(Data records)
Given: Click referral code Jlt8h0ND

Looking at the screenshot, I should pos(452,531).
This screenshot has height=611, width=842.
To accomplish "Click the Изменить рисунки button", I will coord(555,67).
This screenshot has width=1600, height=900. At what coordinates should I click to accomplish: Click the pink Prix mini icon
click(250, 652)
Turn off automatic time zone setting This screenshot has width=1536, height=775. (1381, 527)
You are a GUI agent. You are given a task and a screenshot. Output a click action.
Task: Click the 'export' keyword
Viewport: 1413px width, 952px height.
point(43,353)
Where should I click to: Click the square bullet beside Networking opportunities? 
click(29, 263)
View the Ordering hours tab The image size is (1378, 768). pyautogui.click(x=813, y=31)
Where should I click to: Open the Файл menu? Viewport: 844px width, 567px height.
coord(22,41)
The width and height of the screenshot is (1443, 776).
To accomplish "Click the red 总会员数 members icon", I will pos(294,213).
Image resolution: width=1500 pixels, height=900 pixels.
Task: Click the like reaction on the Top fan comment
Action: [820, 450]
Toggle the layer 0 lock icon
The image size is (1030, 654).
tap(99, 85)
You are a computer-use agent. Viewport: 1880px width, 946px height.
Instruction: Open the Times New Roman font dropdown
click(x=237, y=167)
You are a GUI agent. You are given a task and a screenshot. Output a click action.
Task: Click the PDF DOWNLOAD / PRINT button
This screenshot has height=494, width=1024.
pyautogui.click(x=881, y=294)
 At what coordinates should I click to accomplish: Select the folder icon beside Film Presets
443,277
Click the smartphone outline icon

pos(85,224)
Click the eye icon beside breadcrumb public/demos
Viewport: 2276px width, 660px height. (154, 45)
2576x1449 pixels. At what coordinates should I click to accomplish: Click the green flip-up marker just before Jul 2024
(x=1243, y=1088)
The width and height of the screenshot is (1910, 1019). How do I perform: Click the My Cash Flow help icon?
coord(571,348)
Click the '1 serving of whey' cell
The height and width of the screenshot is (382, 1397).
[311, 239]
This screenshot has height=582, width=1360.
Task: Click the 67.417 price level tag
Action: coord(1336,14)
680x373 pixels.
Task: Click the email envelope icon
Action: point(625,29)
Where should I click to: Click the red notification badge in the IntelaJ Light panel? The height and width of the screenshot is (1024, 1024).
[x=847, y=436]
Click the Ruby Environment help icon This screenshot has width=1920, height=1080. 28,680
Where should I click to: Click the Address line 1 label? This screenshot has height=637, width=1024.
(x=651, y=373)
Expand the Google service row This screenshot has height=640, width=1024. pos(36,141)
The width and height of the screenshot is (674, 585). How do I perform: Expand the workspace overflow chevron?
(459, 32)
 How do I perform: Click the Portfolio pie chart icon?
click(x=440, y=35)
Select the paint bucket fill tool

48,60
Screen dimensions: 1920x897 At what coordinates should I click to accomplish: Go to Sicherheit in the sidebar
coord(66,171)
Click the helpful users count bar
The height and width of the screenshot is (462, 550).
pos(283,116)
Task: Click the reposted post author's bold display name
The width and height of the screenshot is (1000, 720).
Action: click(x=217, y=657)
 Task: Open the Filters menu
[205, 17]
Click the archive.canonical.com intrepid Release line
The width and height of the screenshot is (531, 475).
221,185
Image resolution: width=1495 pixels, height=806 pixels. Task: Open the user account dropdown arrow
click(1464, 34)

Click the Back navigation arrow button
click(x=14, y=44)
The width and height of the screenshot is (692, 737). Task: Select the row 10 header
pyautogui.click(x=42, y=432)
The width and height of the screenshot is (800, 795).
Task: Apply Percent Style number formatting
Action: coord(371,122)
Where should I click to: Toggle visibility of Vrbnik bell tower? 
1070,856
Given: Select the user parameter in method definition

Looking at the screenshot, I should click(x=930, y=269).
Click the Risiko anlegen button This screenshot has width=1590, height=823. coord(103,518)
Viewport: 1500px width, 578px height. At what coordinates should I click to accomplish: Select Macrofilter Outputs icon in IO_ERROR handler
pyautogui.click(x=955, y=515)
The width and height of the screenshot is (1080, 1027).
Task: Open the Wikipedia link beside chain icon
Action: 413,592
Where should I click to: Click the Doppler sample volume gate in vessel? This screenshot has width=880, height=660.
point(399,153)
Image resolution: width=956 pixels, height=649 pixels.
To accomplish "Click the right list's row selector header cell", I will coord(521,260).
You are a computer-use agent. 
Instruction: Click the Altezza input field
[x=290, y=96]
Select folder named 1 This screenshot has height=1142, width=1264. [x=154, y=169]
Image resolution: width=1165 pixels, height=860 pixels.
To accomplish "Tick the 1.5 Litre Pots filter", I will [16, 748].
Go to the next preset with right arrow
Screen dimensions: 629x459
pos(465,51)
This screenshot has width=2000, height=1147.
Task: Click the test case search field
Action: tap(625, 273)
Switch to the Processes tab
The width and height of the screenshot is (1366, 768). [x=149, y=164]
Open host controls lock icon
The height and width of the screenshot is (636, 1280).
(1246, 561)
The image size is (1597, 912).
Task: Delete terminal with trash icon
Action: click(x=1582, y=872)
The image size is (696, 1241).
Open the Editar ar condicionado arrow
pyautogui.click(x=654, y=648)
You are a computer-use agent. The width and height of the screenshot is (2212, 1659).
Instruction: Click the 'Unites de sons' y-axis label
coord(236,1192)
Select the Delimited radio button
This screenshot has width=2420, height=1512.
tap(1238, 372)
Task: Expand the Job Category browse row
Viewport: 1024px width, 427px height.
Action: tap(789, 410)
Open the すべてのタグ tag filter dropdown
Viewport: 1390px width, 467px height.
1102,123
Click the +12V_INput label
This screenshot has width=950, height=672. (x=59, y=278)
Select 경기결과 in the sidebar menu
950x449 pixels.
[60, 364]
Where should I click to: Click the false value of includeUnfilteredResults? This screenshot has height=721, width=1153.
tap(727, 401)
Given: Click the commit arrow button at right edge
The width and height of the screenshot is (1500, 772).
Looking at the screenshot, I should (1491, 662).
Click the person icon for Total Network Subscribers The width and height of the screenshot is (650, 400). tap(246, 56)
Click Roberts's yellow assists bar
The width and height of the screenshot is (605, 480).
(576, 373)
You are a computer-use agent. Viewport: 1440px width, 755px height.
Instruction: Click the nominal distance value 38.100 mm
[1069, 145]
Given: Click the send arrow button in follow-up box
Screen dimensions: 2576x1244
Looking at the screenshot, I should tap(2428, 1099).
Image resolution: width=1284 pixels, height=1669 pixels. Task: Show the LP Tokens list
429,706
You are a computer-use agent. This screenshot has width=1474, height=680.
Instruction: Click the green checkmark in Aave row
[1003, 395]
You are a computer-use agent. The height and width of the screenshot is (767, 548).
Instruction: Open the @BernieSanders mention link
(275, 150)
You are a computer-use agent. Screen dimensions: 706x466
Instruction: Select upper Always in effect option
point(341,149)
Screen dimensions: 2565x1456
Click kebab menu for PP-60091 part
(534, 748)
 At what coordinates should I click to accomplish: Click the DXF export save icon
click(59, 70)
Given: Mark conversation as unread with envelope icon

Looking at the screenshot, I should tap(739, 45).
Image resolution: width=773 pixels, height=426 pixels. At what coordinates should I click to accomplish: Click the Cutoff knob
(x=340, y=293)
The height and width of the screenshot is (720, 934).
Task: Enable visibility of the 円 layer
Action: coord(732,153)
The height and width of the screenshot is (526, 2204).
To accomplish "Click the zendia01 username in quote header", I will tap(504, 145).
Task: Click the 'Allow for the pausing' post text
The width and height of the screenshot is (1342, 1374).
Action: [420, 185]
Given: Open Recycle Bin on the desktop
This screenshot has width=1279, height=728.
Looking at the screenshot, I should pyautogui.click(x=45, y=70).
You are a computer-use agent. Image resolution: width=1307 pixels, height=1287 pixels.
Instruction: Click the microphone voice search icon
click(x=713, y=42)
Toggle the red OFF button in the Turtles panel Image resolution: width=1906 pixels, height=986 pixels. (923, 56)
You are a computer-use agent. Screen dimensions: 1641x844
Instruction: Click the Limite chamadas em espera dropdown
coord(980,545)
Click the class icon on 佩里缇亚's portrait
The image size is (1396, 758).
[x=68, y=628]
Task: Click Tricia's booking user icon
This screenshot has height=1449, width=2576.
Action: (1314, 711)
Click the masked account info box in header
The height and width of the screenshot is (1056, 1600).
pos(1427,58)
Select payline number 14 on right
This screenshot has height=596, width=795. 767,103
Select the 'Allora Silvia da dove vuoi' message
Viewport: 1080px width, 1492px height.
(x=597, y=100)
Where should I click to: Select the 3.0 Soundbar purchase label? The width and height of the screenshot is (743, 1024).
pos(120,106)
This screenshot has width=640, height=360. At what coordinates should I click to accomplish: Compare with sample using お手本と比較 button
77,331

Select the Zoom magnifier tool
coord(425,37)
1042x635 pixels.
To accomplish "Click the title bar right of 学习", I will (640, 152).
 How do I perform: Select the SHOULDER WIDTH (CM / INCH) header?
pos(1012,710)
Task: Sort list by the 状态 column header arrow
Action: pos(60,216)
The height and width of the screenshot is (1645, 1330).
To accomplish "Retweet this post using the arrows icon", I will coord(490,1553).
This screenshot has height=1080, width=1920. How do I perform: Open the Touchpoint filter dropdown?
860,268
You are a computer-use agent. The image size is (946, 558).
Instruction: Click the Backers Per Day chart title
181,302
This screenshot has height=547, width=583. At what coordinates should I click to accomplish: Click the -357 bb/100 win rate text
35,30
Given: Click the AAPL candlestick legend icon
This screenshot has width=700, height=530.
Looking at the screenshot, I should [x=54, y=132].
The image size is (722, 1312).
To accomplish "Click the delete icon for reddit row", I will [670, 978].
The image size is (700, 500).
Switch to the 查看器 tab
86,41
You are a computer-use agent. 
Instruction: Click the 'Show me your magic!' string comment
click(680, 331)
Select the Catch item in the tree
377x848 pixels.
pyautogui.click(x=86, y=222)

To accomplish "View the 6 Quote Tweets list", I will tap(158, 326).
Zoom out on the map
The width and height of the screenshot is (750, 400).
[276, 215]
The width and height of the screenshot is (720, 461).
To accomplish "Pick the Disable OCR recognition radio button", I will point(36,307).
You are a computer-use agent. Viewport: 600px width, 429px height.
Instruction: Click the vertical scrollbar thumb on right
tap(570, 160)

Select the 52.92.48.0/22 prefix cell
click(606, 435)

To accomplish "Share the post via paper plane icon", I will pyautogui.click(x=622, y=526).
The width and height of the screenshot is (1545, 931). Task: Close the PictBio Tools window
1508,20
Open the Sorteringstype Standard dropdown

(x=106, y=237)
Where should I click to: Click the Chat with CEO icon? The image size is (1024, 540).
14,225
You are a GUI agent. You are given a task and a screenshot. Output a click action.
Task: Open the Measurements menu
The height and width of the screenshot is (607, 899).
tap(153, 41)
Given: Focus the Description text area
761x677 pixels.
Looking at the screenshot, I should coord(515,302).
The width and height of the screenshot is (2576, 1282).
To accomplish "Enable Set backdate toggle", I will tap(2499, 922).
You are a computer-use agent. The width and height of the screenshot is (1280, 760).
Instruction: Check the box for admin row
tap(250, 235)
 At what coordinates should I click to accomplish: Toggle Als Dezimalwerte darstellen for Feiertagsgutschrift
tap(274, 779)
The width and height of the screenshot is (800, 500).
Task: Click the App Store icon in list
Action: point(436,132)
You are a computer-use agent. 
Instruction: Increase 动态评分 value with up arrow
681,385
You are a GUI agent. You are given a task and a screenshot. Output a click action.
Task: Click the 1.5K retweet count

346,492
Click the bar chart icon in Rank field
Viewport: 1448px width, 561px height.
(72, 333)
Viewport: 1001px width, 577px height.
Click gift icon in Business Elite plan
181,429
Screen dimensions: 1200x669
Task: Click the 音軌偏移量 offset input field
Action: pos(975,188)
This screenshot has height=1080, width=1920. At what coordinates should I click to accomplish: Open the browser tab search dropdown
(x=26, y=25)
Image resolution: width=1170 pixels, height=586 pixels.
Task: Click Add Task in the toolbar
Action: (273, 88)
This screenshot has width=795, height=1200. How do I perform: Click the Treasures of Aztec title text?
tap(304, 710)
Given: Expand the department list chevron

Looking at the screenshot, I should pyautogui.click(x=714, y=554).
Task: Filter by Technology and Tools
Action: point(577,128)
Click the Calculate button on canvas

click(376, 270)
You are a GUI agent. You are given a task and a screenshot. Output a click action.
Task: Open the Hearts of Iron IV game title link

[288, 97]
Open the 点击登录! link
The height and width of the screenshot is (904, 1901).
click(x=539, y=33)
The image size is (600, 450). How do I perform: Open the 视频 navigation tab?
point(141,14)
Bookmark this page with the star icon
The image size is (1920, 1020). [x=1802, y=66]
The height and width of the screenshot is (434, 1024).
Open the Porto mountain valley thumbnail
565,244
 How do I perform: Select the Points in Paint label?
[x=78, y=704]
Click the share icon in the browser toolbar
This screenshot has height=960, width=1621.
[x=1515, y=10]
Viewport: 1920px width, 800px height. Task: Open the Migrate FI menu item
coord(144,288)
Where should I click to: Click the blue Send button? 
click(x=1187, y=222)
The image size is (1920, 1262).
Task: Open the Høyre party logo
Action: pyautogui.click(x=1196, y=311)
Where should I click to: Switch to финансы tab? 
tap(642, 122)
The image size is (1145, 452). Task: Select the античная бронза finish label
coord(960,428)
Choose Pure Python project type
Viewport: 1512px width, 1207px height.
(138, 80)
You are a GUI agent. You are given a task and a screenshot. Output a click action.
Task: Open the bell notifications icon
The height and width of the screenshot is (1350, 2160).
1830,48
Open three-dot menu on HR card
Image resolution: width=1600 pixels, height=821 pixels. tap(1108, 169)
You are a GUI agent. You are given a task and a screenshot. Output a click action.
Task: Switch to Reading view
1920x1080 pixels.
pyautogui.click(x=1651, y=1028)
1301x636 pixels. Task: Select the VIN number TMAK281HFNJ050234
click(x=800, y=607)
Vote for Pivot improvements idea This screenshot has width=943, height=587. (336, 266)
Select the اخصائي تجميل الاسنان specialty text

◆ Your objective ◆
Extract each line of the data that contains the string "number". Treat the match as case-sensitive.

◆ Full output ◆
Task: Apply Percent Style number formatting
Select payline number 14 on right
1301x636 pixels. Task: Select the VIN number TMAK281HFNJ050234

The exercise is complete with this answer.